Study and elaboration of thermal gyrometer – AGYR

Thermal gyrometers proposed in this project is a technological break compared with traditional vibrating gyroscopes that are poorly adapted to withstand shocks. Indeed, thanks to their architecture, thermal gyrometers should be resistant to the order of a few thousand acceleration g up to 10 000 g. After the acceleration phase and their survival in extreme environments, the sensor will enable the measurement of angular velocities ranging from 300 °/s up to 4000 °/s with stabilities in the order of 10 °/h. The main objective of this study is to investigate a number of technological solutions all based on thermal phenomena but also to develop controlled and dedicated detectors to measure angular velocities mentioned above. On the other hand the use of micro-technologies will significantly reduce footprint and volume and achieve competitive manufacturing costs.
This allows considering the dual use in the field of both defence and civilian life. Indeed, in the first of the above areas, there would be applications in guided munitions gun or missile where knowledge of the environment of these devices is essential to limit the risks inherent in handling such objects or yet to limit collateral damages when firing.

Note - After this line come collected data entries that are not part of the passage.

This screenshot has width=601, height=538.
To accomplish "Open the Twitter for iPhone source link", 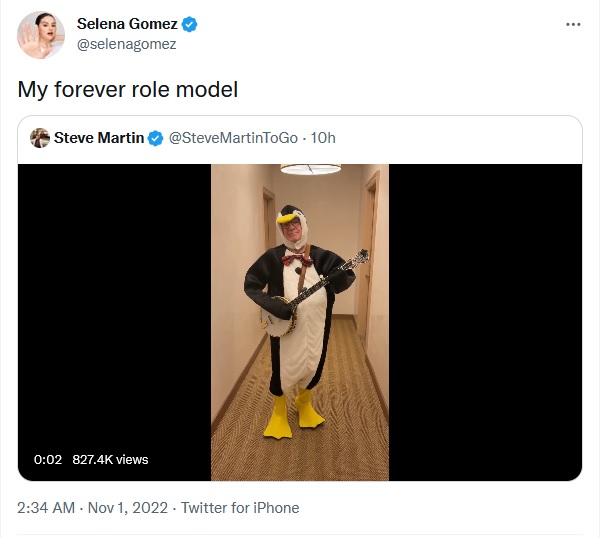I will pos(242,508).
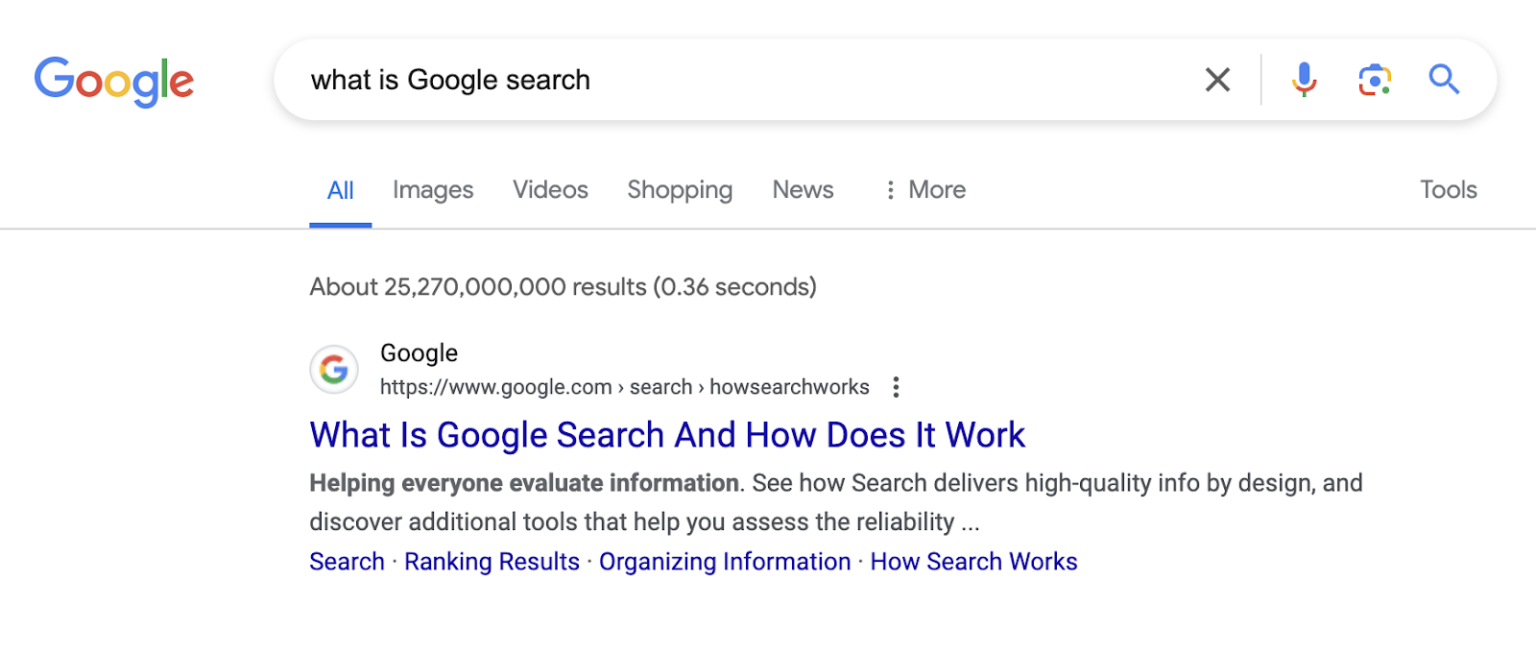Open Google Lens image search
This screenshot has width=1536, height=654.
coord(1375,80)
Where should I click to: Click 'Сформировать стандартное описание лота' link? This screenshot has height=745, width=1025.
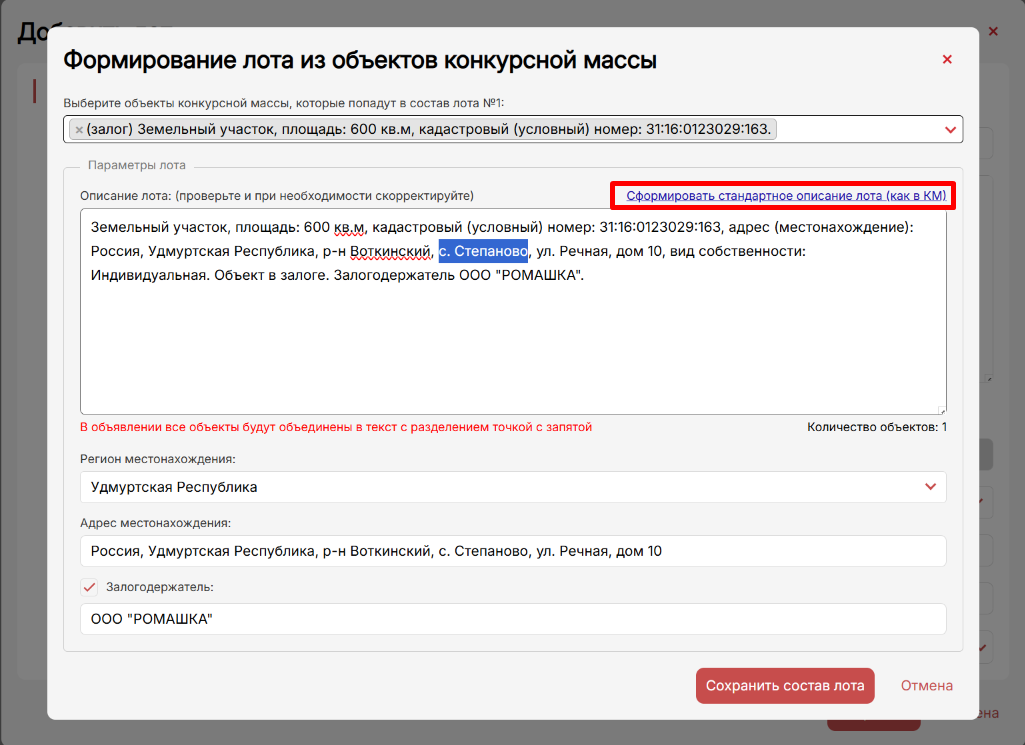point(786,196)
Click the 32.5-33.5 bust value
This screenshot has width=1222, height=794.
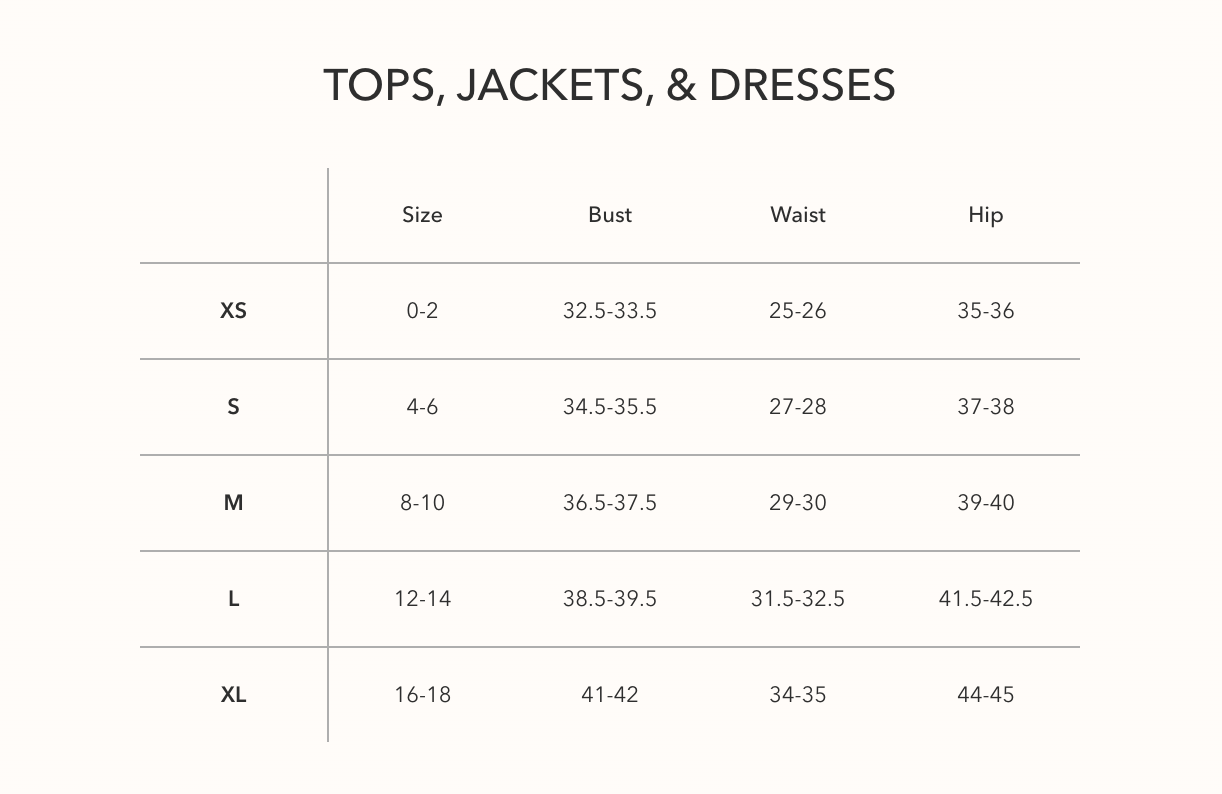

In the civil field, these devices would be used as angular rate sensors in vibration environments or very severe accelerations such as mining or oil exploration in deviated wells but also in transport where crash tests require more and more efficient instrumentation.
At present, there are only few devices operating in this type of environment with good characteristics of both stability and precision. The general principle of operation is based on a vibrating seismic mass (either by electrostatic phenomena or by piezoelectricity) whose movement dynamics are influenced by the rotation of the repository that the measuring system is attached. The development of such a MEMS sensor (Micro Electro Mechanical System) based on heat transfer is a major innovation in this field since it is a complete technological break with what exists elsewhere. Furthermore, the addition of convection accelerometers and gyrometers can lead to thermal inertial navigation system that represents a rupture with what already exists.